THE RECORDS:
-=-=-=-=-
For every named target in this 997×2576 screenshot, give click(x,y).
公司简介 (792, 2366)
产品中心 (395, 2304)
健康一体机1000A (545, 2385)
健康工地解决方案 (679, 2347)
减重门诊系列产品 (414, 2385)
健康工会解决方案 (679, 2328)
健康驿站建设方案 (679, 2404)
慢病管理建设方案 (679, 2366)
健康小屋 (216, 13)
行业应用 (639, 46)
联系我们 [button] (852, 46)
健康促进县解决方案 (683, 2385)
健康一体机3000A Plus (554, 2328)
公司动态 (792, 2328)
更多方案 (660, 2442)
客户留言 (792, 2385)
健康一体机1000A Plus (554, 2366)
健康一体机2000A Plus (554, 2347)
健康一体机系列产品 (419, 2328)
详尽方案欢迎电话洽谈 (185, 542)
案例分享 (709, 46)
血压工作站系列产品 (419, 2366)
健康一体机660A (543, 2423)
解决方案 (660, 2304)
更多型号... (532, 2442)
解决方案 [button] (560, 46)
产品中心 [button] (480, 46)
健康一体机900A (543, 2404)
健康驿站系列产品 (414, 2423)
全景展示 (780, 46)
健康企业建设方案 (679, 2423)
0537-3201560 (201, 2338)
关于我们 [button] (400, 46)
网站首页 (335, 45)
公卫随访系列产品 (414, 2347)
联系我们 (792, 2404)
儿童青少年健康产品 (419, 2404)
-=-=-=-=-
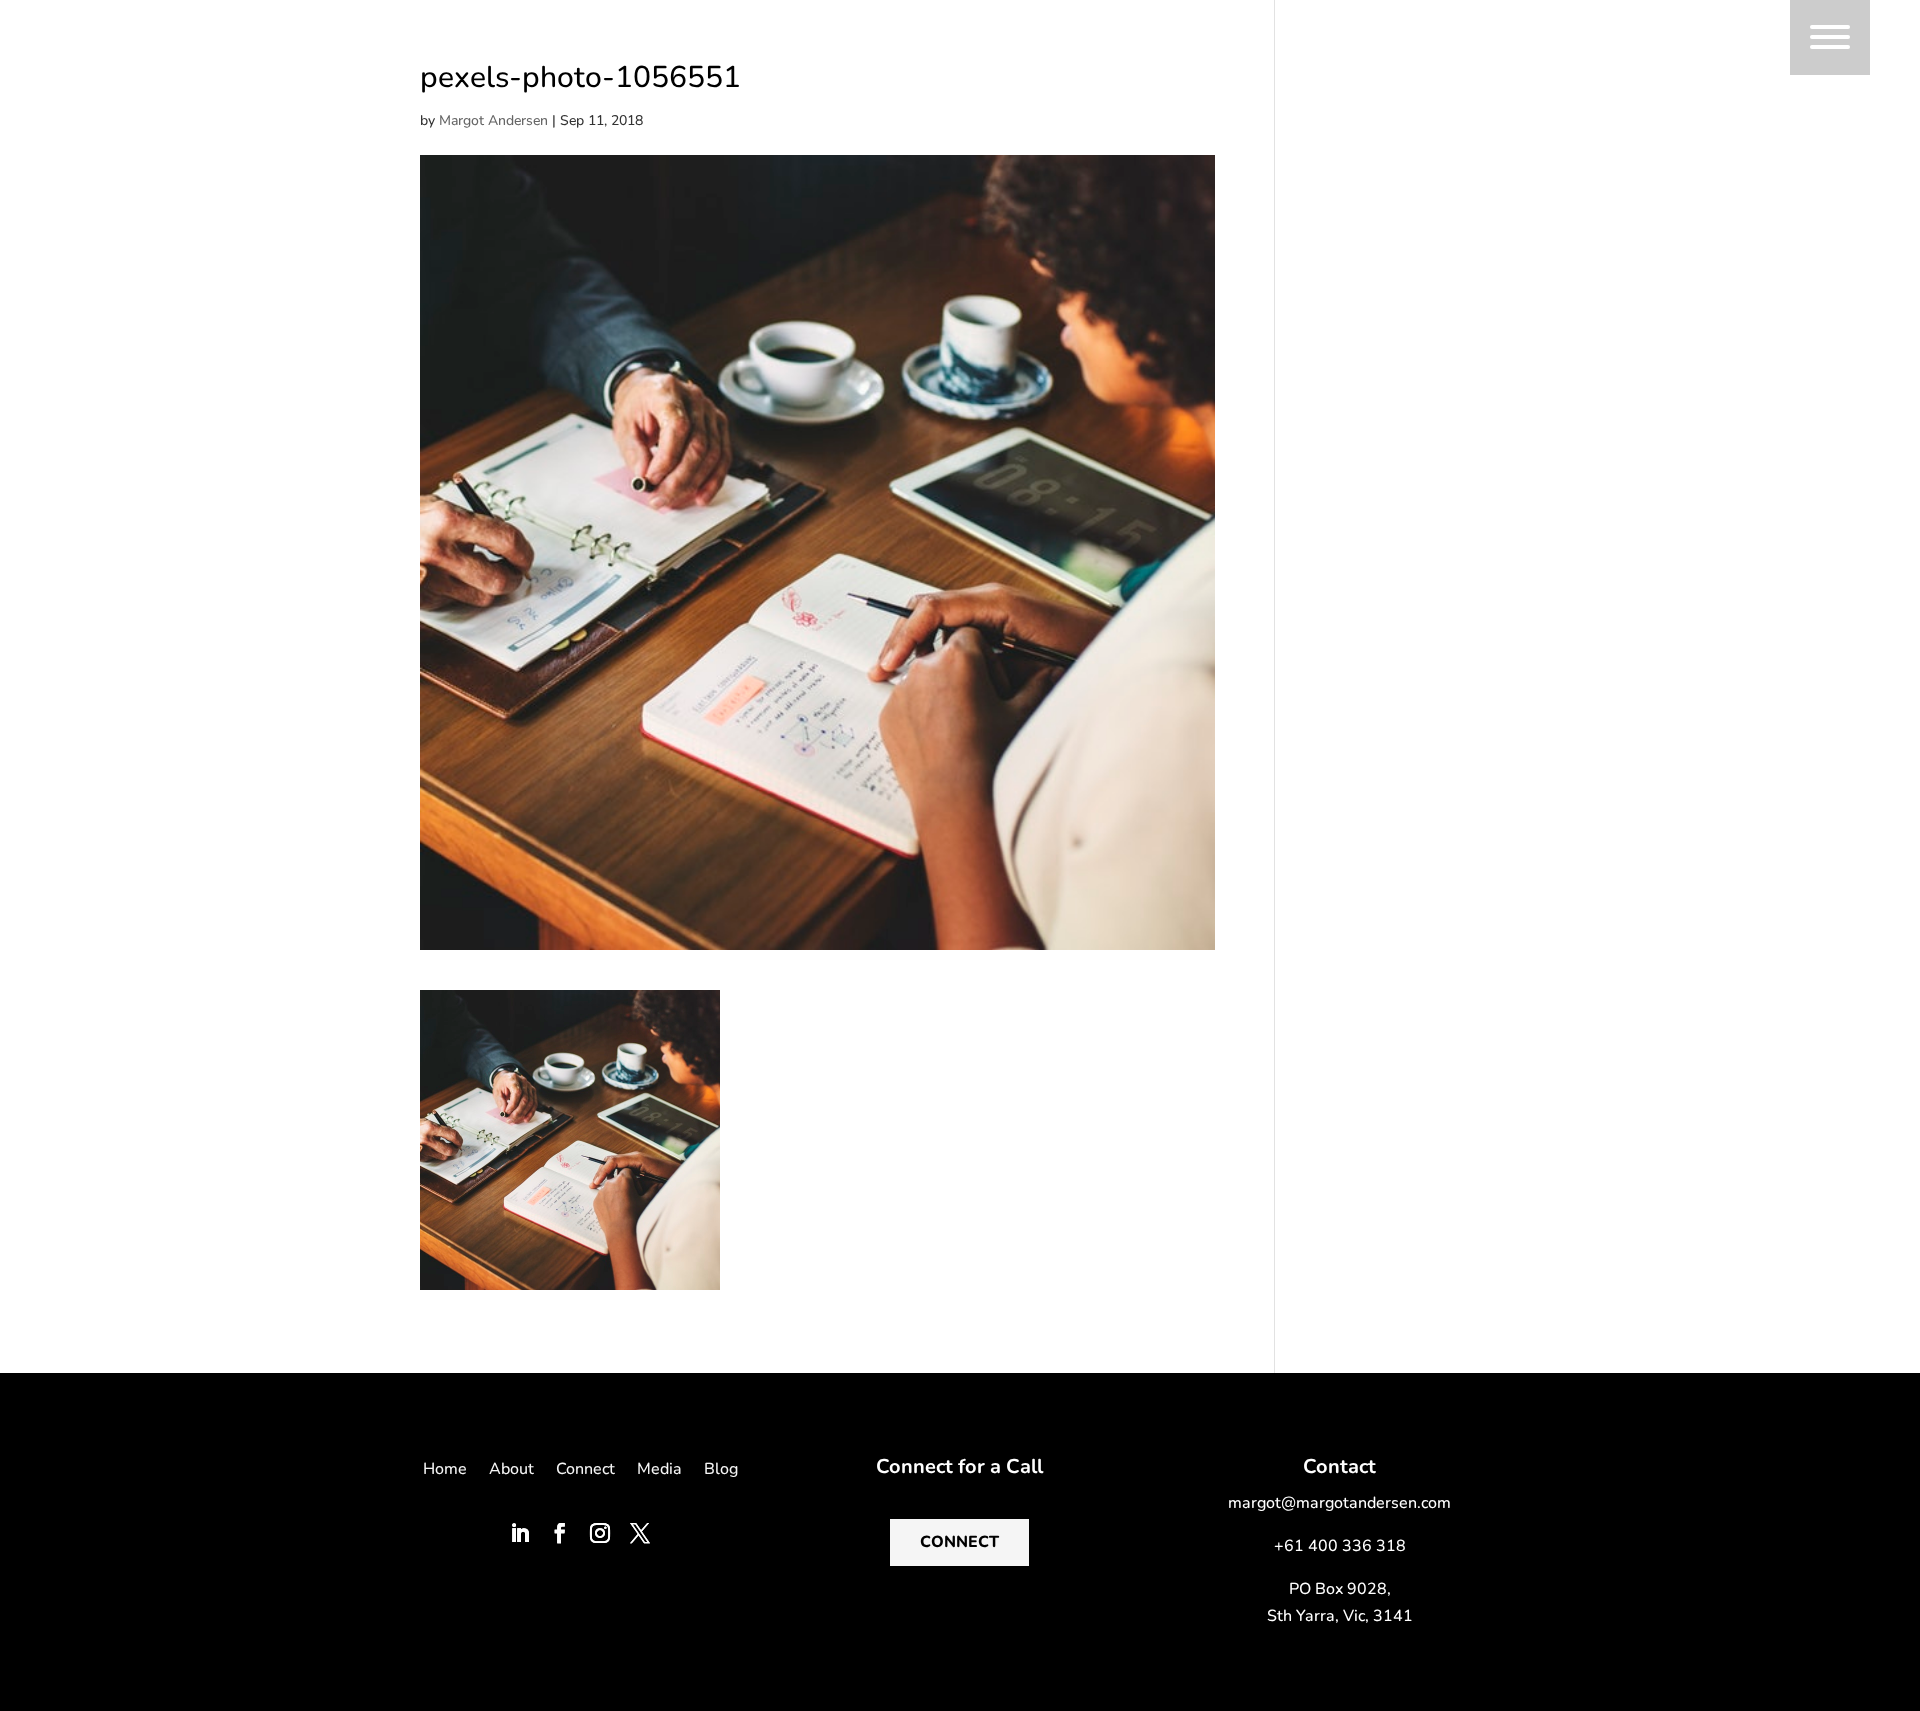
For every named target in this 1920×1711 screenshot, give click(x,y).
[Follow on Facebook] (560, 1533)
-=-=-=-=-
WHAT YOU SHOULD DO: Extract from the listing above the lines between the line containing "健康工地解决方案 (679, 2347)" and the line containing "儿童青少年健康产品 (419, 2404)", keeping both of those lines. Output nothing else.

EXERCISE RESULT:
健康工地解决方案 (679, 2347)
减重门诊系列产品 (414, 2385)
健康工会解决方案 (679, 2328)
健康驿站建设方案 (679, 2404)
慢病管理建设方案 (679, 2366)
健康小屋 (216, 13)
行业应用 (639, 46)
联系我们 [button] (852, 46)
健康促进县解决方案 (683, 2385)
健康一体机3000A Plus (554, 2328)
公司动态 (792, 2328)
更多方案 (660, 2442)
客户留言 (792, 2385)
健康一体机1000A Plus (554, 2366)
健康一体机2000A Plus (554, 2347)
健康一体机系列产品 (419, 2328)
详尽方案欢迎电话洽谈 (185, 542)
案例分享 (709, 46)
血压工作站系列产品 (419, 2366)
健康一体机660A (543, 2423)
解决方案 (660, 2304)
更多型号... (532, 2442)
解决方案 [button] (560, 46)
产品中心 [button] (480, 46)
健康一体机900A (543, 2404)
健康驿站系列产品 (414, 2423)
全景展示 (780, 46)
健康企业建设方案 (679, 2423)
0537-3201560 (201, 2338)
关于我们 [button] (400, 46)
网站首页 (335, 45)
公卫随访系列产品 (414, 2347)
联系我们 (792, 2404)
儿童青少年健康产品 (419, 2404)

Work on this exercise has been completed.